> **Data extracts**:
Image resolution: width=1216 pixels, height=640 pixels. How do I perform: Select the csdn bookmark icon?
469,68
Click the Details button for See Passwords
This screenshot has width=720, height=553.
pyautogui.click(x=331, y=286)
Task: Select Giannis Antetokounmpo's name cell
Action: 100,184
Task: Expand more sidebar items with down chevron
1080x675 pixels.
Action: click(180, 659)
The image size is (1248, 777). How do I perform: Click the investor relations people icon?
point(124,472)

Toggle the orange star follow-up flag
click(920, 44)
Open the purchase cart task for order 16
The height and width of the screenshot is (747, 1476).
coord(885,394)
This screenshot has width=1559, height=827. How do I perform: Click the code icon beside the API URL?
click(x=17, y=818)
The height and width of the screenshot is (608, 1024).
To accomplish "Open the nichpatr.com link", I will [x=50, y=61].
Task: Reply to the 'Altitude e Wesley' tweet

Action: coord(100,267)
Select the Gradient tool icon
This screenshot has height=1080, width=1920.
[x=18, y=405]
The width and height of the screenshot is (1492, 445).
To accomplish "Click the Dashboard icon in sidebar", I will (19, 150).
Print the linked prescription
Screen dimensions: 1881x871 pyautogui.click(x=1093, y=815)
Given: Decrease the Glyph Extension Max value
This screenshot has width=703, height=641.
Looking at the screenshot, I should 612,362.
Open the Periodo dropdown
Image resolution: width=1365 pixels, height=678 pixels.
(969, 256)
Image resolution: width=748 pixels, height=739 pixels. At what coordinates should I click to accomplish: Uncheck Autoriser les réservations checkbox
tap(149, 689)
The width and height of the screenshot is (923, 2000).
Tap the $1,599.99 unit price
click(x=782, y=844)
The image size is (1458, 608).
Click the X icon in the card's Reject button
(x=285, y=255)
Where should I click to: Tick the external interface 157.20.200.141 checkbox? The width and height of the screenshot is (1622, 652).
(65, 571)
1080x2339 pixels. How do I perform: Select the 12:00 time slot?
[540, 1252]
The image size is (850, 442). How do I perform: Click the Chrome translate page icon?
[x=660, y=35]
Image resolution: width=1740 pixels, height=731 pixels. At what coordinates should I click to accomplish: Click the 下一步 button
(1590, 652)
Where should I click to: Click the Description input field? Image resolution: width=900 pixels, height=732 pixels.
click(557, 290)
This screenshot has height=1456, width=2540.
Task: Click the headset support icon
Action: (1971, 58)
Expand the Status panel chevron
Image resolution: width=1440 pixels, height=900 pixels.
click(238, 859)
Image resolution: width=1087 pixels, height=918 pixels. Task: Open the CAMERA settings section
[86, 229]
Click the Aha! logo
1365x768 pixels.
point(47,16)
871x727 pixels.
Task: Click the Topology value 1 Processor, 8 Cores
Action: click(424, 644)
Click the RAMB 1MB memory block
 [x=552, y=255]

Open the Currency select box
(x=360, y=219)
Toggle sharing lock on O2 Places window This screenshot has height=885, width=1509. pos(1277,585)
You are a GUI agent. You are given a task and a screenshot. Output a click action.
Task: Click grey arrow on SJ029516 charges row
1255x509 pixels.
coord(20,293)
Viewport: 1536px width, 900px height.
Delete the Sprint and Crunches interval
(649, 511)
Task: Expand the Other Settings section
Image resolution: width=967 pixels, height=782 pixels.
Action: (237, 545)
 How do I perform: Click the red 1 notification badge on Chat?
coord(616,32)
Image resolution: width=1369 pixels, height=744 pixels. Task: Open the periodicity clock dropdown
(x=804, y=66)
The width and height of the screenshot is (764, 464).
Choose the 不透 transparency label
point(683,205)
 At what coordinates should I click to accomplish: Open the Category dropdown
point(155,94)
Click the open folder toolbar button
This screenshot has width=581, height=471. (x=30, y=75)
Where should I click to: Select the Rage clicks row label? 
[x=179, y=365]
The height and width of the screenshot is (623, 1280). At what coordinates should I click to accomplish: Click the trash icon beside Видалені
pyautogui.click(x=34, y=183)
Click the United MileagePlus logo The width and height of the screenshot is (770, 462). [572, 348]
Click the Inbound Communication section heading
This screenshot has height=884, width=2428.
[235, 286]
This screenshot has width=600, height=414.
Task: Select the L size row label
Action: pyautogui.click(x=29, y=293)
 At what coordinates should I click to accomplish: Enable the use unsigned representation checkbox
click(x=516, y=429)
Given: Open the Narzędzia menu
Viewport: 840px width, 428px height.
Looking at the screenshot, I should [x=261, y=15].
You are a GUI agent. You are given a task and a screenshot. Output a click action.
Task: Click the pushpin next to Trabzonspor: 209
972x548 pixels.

> **Problem**:
With no additions or omissions, transcribe every record.

> **Answer section**:
Image resolution: width=1216 pixels, height=640 pixels. How do I perform: Select the csdn bookmark icon?
469,68
Click the Details button for See Passwords
This screenshot has width=720, height=553.
pyautogui.click(x=331, y=286)
Task: Select Giannis Antetokounmpo's name cell
Action: 100,184
Task: Expand more sidebar items with down chevron
1080x675 pixels.
Action: click(180, 659)
The image size is (1248, 777). How do I perform: Click the investor relations people icon?
point(124,472)

Toggle the orange star follow-up flag
click(920, 44)
Open the purchase cart task for order 16
The height and width of the screenshot is (747, 1476).
coord(885,394)
This screenshot has width=1559, height=827. How do I perform: Click the code icon beside the API URL?
click(x=17, y=818)
The height and width of the screenshot is (608, 1024).
To accomplish "Open the nichpatr.com link", I will [x=50, y=61].
Task: Reply to the 'Altitude e Wesley' tweet

Action: coord(100,267)
Select the Gradient tool icon
This screenshot has height=1080, width=1920.
[x=18, y=405]
The width and height of the screenshot is (1492, 445).
To accomplish "Click the Dashboard icon in sidebar", I will (19, 150).
Print the linked prescription
Screen dimensions: 1881x871 pyautogui.click(x=1093, y=815)
Given: Decrease the Glyph Extension Max value
This screenshot has width=703, height=641.
Looking at the screenshot, I should 612,362.
Open the Periodo dropdown
Image resolution: width=1365 pixels, height=678 pixels.
(969, 256)
Image resolution: width=748 pixels, height=739 pixels. At what coordinates should I click to accomplish: Uncheck Autoriser les réservations checkbox
tap(149, 689)
The width and height of the screenshot is (923, 2000).
Tap the $1,599.99 unit price
click(x=782, y=844)
The image size is (1458, 608).
Click the X icon in the card's Reject button
(x=285, y=255)
Where should I click to: Tick the external interface 157.20.200.141 checkbox? The width and height of the screenshot is (1622, 652).
(65, 571)
1080x2339 pixels. How do I perform: Select the 12:00 time slot?
[540, 1252]
The image size is (850, 442). How do I perform: Click the Chrome translate page icon?
[x=660, y=35]
Image resolution: width=1740 pixels, height=731 pixels. At what coordinates should I click to accomplish: Click the 下一步 button
(1590, 652)
Where should I click to: Click the Description input field? Image resolution: width=900 pixels, height=732 pixels.
click(557, 290)
This screenshot has height=1456, width=2540.
Task: Click the headset support icon
Action: (1971, 58)
Expand the Status panel chevron
Image resolution: width=1440 pixels, height=900 pixels.
click(238, 859)
Image resolution: width=1087 pixels, height=918 pixels. Task: Open the CAMERA settings section
[86, 229]
Click the Aha! logo
1365x768 pixels.
point(47,16)
871x727 pixels.
Task: Click the Topology value 1 Processor, 8 Cores
Action: click(424, 644)
Click the RAMB 1MB memory block
 [x=552, y=255]

Open the Currency select box
(x=360, y=219)
Toggle sharing lock on O2 Places window This screenshot has height=885, width=1509. pos(1277,585)
You are a GUI agent. You are given a task and a screenshot. Output a click action.
Task: Click grey arrow on SJ029516 charges row
1255x509 pixels.
coord(20,293)
Viewport: 1536px width, 900px height.
Delete the Sprint and Crunches interval
(649, 511)
Task: Expand the Other Settings section
Image resolution: width=967 pixels, height=782 pixels.
Action: (237, 545)
 How do I perform: Click the red 1 notification badge on Chat?
coord(616,32)
Image resolution: width=1369 pixels, height=744 pixels. Task: Open the periodicity clock dropdown
(x=804, y=66)
The width and height of the screenshot is (764, 464).
Choose the 不透 transparency label
point(683,205)
 At what coordinates should I click to accomplish: Open the Category dropdown
point(155,94)
Click the open folder toolbar button
This screenshot has width=581, height=471. (x=30, y=75)
Where should I click to: Select the Rage clicks row label? 
[x=179, y=365]
The height and width of the screenshot is (623, 1280). At what coordinates should I click to accomplish: Click the trash icon beside Видалені
pyautogui.click(x=34, y=183)
Click the United MileagePlus logo The width and height of the screenshot is (770, 462). [572, 348]
Click the Inbound Communication section heading
This screenshot has height=884, width=2428.
[235, 286]
This screenshot has width=600, height=414.
Task: Select the L size row label
Action: pyautogui.click(x=29, y=293)
 At what coordinates should I click to accomplish: Enable the use unsigned representation checkbox
click(x=516, y=429)
Given: Open the Narzędzia menu
Viewport: 840px width, 428px height.
Looking at the screenshot, I should [x=261, y=15].
You are a GUI agent. You are given a task and a screenshot. Output a click action.
Task: Click the pushpin next to Trabzonspor: 209
972x548 pixels.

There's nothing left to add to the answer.